Insulated light gauge steel and continuous insulation
I am working on a concept for thermally isolated steel framing (currently I am calling it thermastrut). Though I have done some prototyping and submitted a provisional it is no where near being a product.
My goal is to learn which configurations (if any) provide the most utility and perhaps to get some ideas about who to partner with to bring this forward as a product.
As I see it two primary use-cases exist. The first is a kind of Larsen truss where thermastrut is applied to the exterioir of a monopoly framed building. Some advantages include low cost and high durability, an ability to use deep layers of exterior isulation without needing long screws, ease of creating isolated window and door box-outs, ease of creating eaves that are fully isolated and the ease of adding components like decks or awnings that remain completely isolated from the inner structure.
The second use case is as wall and roof framing in and of itself. In this case balloon framing would likely work best, services would pass through the inner portion of the thermastrut and the sheer wall and air barrier are inboard of the framing.
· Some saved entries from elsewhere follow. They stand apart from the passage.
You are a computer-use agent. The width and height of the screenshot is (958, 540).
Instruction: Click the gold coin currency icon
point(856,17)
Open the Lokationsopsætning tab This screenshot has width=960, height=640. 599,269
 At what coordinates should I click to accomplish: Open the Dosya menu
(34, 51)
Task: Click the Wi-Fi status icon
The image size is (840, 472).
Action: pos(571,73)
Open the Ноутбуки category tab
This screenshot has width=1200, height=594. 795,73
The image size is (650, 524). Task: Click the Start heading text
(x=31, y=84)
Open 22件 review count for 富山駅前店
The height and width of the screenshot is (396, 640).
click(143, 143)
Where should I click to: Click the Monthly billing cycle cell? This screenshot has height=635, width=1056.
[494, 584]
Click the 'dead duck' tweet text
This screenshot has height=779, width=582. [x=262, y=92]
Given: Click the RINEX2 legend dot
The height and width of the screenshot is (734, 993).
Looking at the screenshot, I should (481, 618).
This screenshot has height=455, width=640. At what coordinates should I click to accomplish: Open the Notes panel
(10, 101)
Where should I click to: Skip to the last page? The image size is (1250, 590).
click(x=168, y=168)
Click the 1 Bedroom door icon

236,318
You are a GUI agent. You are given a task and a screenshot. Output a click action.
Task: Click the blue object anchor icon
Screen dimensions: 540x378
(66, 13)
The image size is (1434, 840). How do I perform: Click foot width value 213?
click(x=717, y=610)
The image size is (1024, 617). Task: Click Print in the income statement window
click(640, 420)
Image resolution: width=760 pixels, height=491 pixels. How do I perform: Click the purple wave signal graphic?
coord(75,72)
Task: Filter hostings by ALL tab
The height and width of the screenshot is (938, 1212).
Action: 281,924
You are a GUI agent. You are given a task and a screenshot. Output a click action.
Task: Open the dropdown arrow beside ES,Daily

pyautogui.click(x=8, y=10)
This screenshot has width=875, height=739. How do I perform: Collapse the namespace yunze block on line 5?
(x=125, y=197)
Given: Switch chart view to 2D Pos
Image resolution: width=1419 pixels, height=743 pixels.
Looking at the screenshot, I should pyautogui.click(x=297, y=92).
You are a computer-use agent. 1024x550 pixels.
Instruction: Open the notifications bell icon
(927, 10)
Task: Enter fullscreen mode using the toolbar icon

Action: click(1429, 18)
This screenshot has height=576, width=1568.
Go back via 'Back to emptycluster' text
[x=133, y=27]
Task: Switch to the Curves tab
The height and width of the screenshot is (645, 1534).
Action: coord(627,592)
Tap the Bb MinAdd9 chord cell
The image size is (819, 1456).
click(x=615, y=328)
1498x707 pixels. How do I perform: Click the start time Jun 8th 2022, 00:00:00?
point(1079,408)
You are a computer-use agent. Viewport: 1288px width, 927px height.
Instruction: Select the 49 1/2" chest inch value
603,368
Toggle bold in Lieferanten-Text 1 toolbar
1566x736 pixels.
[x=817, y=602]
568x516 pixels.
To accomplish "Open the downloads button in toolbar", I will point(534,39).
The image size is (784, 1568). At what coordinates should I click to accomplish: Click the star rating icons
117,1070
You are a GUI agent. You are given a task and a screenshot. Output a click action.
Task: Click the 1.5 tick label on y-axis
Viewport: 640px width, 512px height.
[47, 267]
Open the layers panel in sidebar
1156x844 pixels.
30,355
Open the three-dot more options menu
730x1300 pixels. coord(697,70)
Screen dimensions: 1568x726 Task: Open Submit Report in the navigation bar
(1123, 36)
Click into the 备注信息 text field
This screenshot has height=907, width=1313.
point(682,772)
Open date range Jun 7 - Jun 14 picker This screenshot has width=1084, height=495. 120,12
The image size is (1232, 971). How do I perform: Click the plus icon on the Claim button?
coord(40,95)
I believe that high performance at a relatively low cost could be the outcome; but as I come from outside the industry I want to double check that thought before going too far.
My homemade tests so far indicate a thermal efficiency that is about 60% to 70% compared to EPS/XPS of the same profile depth, so about R2.5 to R3 per inch.
See attached drawings. Thank you in advance for any ideas, comments and critiques you may have.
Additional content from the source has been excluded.